Utterly ridiculous "Laughing Gnome" inspired synth-pop which is as close to genius as it is to garbage
Year of Release: 1982
Regular readers of this blog will know that every December, I like to try and dig out a few festive-themed obscurities for you all to enjoy. Frankly, this year has been the toughest of all, and I've managed to dredge up lots of mewling, self-pitying ballads about being alone at Christmas and not many peculiar bangers with sleigh bells on. Don't worry, though. The self-pitying vinyl party-poopers in the pack will not be our main priority and we will quietly bury them towards the rear of the Christmas tree, alongside Uncle Frank's polka dot tie and those soaps we bought the next-door neighbours from Boots, even though we're not really sure if they're going to be around this year or not.
This record was one of my best hopes, and it went I first plopped it on to my turntable and played it, I nearly jumped for joy. It's arguably the most pointless, ridiculous and childish Christmas record I've ever turned up, and it knows it - upping the goof factor to the max, the individuals responsible open with a Santa Claus who speaks more like one of the Gumbys from "Monty Python's Flying Circus", then tilt headlong into a squeaky gnome accompaniment whose stylings, initially at least, are clearly borrowed heavily from David Bowie (The group name of Electro Gnomes is also something of a clue as to their main influence here, even if it's doubtful Dame David would have regarded it as flattering).

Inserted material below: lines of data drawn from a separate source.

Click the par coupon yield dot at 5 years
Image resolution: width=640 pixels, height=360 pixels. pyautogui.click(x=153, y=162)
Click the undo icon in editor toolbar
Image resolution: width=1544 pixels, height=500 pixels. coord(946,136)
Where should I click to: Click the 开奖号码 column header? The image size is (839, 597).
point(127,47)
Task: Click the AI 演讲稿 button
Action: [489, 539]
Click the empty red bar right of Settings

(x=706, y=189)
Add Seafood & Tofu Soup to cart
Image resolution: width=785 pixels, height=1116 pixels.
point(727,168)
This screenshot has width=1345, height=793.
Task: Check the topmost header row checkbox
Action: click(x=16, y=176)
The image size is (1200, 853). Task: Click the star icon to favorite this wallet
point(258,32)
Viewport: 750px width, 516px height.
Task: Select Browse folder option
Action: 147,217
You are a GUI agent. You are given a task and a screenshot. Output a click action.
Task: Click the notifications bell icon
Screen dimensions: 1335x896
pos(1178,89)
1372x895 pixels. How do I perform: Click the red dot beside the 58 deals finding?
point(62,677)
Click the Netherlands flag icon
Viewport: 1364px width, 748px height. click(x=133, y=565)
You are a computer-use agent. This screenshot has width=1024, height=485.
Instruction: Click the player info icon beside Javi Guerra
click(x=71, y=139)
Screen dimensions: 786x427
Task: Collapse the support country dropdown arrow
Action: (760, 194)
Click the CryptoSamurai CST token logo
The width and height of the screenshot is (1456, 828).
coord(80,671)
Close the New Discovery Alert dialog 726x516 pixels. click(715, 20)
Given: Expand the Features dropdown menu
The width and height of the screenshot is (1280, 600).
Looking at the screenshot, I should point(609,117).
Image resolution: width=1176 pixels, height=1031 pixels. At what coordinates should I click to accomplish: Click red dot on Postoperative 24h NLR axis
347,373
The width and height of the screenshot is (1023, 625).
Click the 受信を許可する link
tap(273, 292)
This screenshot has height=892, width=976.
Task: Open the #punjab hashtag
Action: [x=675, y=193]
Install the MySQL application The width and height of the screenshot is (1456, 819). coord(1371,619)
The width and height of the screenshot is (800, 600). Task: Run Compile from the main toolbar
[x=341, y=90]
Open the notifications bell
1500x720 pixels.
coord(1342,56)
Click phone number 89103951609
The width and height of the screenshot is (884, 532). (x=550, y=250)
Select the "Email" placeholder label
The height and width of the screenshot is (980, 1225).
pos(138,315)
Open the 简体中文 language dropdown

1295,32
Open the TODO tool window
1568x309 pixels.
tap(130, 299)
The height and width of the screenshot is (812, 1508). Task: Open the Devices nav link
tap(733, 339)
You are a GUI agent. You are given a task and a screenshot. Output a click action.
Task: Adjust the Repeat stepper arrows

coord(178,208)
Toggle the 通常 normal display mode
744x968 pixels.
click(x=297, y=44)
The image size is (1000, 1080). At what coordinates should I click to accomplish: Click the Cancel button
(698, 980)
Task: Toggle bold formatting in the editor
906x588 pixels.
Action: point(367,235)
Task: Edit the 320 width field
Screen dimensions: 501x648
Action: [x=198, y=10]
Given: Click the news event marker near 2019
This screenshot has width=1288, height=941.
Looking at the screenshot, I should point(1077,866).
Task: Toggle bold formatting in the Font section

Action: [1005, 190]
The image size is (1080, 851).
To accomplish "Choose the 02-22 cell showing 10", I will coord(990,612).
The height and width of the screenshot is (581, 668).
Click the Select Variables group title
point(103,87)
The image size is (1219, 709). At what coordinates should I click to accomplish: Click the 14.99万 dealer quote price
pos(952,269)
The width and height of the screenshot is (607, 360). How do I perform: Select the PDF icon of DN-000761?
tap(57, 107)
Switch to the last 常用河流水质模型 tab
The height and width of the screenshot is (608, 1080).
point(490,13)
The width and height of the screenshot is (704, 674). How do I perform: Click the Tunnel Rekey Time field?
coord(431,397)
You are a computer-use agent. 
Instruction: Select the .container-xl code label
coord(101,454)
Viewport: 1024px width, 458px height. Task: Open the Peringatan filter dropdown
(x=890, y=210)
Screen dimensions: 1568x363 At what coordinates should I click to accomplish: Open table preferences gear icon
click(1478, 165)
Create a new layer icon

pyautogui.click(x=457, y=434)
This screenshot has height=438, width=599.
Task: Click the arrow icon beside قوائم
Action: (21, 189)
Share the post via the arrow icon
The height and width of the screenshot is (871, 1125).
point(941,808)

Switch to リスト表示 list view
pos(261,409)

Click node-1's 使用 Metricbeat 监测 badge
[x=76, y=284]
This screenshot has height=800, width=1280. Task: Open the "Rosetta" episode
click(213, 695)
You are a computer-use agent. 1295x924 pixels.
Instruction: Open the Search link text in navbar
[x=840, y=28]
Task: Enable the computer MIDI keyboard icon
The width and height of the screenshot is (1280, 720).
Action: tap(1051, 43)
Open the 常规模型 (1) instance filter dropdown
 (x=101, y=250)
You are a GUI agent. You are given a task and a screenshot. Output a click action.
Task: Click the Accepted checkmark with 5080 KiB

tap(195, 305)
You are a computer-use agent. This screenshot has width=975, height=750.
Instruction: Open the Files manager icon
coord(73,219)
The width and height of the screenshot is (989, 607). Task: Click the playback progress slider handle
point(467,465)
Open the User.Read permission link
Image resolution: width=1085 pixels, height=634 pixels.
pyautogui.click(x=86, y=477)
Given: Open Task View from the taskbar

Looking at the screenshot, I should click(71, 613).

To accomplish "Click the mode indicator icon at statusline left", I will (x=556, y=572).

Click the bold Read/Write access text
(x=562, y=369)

Just when you think the track has settled into its groove it gets more frantic, more desperate, and speeches about Santa Claus being nice to the unemployed at Christmas-time get thrown into the already baffling mix. It's one for your festive playlist when you've had one too many Vodka and Red Bulls, and while it's not that surprising it wasn't a hit - this is going to irritate just as many as it entertains, I suspect - it's certainly ludicrous enough to raise a smile. Fans of the Cuban Boys "Cognoscenti Vs. Intelligentsia" (a large Christmas hit in its own right) or of cheap and cheerful synth-pop at its most distracted and frantic may find a lot to love here.